(Problem to solve) Render the data from its first line through the line containing "I will point(664,112).", including both ends, as a JSON list of strings, one string per line, leaving out blank lines.

Stored records
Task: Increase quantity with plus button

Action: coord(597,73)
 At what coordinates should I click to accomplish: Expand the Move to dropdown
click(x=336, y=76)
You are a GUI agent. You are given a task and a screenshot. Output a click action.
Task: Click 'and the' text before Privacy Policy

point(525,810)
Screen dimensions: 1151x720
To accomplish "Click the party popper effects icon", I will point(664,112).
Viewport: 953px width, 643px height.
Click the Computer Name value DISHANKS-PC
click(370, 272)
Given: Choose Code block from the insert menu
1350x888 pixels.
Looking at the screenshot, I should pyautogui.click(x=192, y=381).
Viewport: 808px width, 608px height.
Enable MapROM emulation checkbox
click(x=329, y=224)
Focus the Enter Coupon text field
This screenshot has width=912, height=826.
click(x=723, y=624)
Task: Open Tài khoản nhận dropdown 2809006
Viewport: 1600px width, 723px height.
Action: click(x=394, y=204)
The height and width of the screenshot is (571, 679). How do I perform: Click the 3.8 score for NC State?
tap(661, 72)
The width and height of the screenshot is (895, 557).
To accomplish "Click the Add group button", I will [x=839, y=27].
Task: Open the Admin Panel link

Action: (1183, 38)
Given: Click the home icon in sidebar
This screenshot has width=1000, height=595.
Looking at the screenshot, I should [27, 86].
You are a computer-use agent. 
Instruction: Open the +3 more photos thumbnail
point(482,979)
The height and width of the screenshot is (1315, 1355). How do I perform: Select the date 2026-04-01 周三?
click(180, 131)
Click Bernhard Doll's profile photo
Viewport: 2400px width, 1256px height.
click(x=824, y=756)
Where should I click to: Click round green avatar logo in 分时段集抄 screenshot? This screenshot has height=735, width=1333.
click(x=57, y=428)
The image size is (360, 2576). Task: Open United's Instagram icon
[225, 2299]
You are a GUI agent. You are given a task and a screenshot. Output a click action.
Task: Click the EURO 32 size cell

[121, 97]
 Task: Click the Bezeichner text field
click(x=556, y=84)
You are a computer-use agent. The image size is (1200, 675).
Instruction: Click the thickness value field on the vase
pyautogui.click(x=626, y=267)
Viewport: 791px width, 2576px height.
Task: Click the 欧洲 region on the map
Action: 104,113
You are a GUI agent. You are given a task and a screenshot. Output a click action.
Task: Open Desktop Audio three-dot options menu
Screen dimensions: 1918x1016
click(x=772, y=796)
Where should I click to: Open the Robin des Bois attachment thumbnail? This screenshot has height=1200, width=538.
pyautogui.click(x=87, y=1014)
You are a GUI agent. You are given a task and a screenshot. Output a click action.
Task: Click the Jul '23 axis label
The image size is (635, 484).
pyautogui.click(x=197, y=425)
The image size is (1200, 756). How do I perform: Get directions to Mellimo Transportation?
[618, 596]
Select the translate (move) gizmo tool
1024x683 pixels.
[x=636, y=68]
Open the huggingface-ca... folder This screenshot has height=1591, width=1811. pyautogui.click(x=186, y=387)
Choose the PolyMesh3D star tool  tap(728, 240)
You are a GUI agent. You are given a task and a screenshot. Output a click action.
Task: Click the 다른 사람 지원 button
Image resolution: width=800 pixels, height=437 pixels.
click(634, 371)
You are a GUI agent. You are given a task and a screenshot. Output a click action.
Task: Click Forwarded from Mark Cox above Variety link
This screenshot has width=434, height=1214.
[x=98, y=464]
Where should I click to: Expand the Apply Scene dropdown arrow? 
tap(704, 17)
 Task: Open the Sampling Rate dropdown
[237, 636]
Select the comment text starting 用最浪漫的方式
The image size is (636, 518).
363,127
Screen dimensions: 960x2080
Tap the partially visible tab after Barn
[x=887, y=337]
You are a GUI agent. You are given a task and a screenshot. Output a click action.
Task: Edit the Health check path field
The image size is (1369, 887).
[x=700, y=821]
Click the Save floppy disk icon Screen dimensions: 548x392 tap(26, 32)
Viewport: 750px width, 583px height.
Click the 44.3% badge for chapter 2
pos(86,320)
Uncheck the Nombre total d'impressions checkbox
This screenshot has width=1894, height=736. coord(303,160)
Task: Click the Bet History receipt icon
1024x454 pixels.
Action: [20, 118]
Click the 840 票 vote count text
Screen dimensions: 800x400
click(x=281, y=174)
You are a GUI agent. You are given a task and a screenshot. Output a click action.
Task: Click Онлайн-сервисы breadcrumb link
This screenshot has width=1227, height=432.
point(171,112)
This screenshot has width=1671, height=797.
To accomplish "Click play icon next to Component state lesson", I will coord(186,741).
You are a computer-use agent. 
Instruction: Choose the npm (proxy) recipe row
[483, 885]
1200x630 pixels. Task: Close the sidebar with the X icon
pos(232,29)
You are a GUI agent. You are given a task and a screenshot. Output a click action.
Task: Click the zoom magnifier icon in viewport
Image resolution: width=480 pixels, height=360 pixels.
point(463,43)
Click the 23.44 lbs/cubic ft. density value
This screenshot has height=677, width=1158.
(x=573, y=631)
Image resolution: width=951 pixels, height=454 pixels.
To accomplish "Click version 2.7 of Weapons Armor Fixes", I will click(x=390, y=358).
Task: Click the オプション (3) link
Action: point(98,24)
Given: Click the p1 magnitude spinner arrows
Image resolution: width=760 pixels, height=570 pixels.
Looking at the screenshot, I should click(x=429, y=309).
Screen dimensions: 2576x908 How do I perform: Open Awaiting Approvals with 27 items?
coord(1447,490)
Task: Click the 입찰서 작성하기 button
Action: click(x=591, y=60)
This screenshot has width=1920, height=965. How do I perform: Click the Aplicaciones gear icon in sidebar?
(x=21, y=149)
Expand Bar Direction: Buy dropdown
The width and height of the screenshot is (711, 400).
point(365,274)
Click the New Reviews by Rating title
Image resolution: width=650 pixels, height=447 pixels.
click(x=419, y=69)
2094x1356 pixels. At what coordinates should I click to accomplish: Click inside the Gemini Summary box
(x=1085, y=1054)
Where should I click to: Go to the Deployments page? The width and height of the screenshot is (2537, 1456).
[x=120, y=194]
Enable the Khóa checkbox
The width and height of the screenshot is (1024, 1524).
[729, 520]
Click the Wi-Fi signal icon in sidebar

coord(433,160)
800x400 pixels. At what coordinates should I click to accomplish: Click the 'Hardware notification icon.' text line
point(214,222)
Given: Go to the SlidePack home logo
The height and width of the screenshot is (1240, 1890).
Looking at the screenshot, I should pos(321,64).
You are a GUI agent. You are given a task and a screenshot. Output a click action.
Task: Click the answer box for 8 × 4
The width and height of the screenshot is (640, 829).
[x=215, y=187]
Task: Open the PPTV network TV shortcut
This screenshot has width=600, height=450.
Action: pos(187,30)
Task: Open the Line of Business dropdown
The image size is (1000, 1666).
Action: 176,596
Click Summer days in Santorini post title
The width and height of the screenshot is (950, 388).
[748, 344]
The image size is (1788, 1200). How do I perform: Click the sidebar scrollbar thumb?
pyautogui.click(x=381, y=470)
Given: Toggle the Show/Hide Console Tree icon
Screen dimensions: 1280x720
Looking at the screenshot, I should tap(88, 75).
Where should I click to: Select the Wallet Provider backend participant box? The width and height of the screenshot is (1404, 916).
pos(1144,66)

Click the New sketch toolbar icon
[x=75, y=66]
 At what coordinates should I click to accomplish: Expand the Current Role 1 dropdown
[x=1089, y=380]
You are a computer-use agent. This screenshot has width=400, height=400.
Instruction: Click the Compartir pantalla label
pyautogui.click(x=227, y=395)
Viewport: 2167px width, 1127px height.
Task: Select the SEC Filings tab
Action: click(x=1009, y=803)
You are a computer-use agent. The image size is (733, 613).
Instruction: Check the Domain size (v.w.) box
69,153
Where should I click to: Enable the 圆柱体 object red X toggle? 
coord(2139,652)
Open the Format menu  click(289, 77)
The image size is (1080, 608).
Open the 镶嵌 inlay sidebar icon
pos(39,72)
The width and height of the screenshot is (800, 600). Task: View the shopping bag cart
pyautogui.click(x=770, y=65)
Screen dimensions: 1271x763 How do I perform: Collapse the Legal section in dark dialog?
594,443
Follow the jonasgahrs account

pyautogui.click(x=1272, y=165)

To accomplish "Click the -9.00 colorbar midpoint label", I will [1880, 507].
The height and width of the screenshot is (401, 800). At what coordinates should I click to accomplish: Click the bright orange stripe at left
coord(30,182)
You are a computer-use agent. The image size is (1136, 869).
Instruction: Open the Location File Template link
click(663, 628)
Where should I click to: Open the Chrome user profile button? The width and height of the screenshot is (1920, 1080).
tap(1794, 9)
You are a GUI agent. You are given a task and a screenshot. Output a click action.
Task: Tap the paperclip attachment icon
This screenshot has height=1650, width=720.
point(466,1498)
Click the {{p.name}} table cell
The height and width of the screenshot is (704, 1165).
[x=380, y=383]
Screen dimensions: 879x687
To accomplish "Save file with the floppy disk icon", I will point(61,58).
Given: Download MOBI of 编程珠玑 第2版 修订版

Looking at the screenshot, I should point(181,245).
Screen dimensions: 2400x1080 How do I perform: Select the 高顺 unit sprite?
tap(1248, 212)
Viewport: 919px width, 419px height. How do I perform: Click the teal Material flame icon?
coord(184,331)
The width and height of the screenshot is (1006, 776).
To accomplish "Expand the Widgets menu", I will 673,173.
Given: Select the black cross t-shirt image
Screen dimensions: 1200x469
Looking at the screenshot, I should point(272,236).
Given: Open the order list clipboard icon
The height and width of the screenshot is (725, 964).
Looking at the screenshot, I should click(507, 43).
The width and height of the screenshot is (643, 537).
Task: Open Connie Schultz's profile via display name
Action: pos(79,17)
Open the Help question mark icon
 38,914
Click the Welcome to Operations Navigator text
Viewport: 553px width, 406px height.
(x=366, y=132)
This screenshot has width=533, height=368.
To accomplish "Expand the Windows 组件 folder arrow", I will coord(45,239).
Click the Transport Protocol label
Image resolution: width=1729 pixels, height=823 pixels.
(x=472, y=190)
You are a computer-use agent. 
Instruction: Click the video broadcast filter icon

(Exercise output)
[
  "Task: Increase quantity with plus button",
  "Action: coord(597,73)",
  " At what coordinates should I click to accomplish: Expand the Move to dropdown",
  "click(x=336, y=76)",
  "You are a GUI agent. You are given a task and a screenshot. Output a click action.",
  "Task: Click 'and the' text before Privacy Policy",
  "point(525,810)",
  "Screen dimensions: 1151x720",
  "To accomplish \"Click the party popper effects icon\", I will point(664,112)."
]